* **Working data**

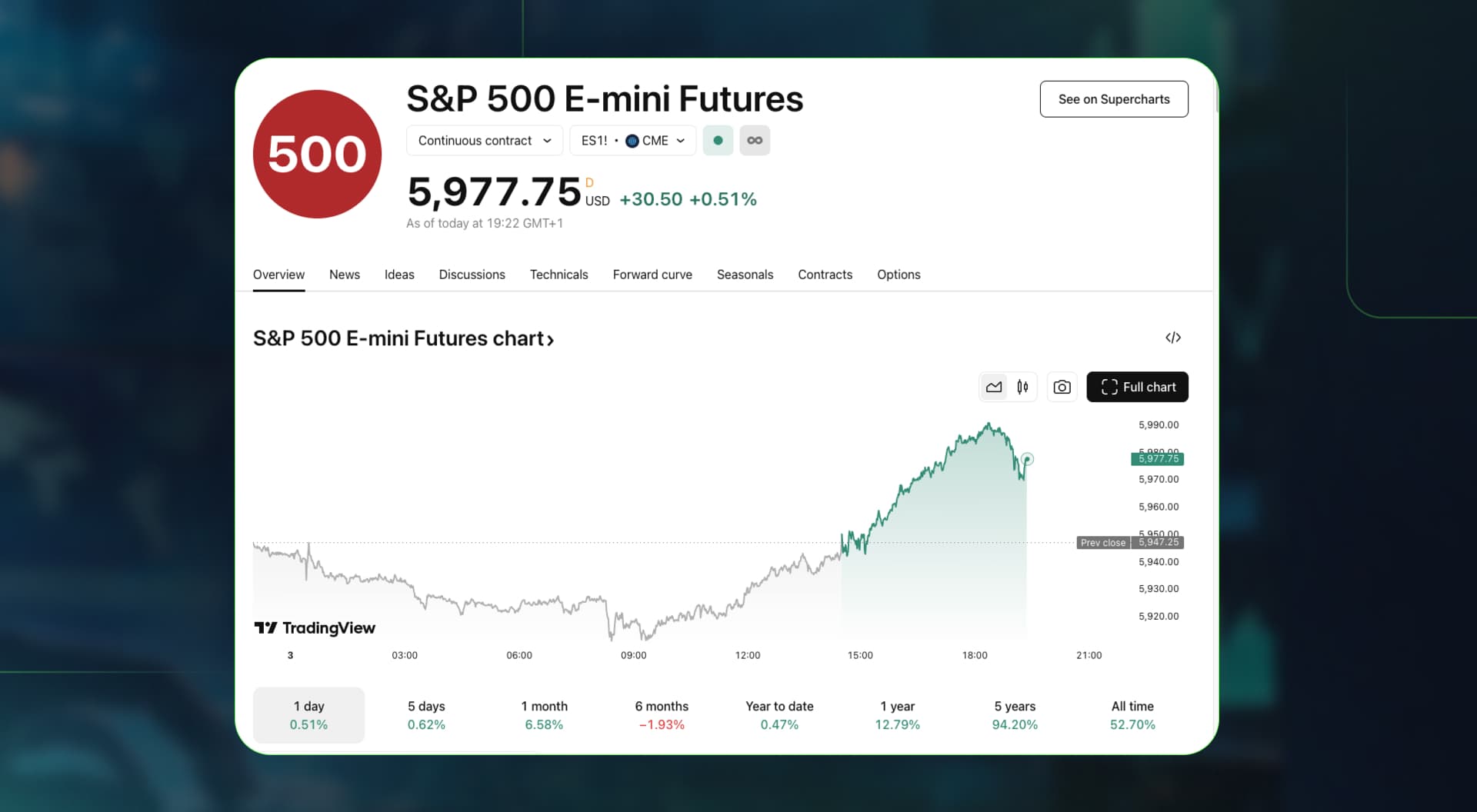This screenshot has width=1477, height=812.
Task: Select the 1 day range
Action: click(x=308, y=715)
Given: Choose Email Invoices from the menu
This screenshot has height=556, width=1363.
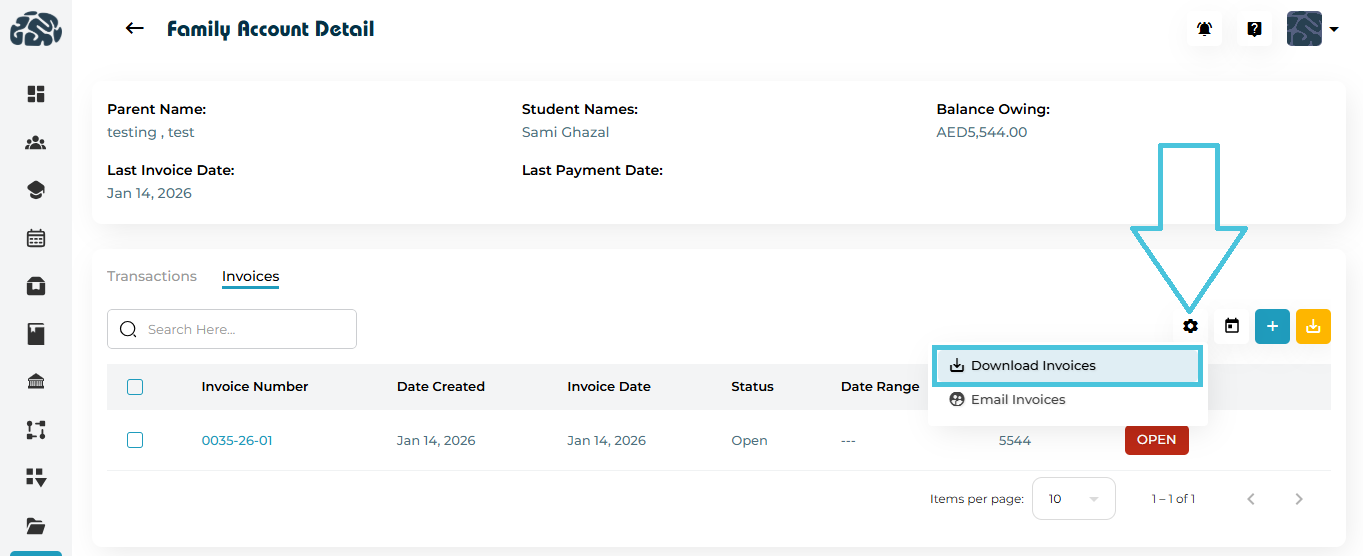Looking at the screenshot, I should [x=1017, y=400].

* **What the task asks**
Retype only the lines from the line with "Given: Choose Email Invoices from the menu" through the last line of the data. Keep both ends and skip the pictures.

* **Problem solution**
Given: Choose Email Invoices from the menu
This screenshot has height=556, width=1363.
Looking at the screenshot, I should [x=1017, y=400].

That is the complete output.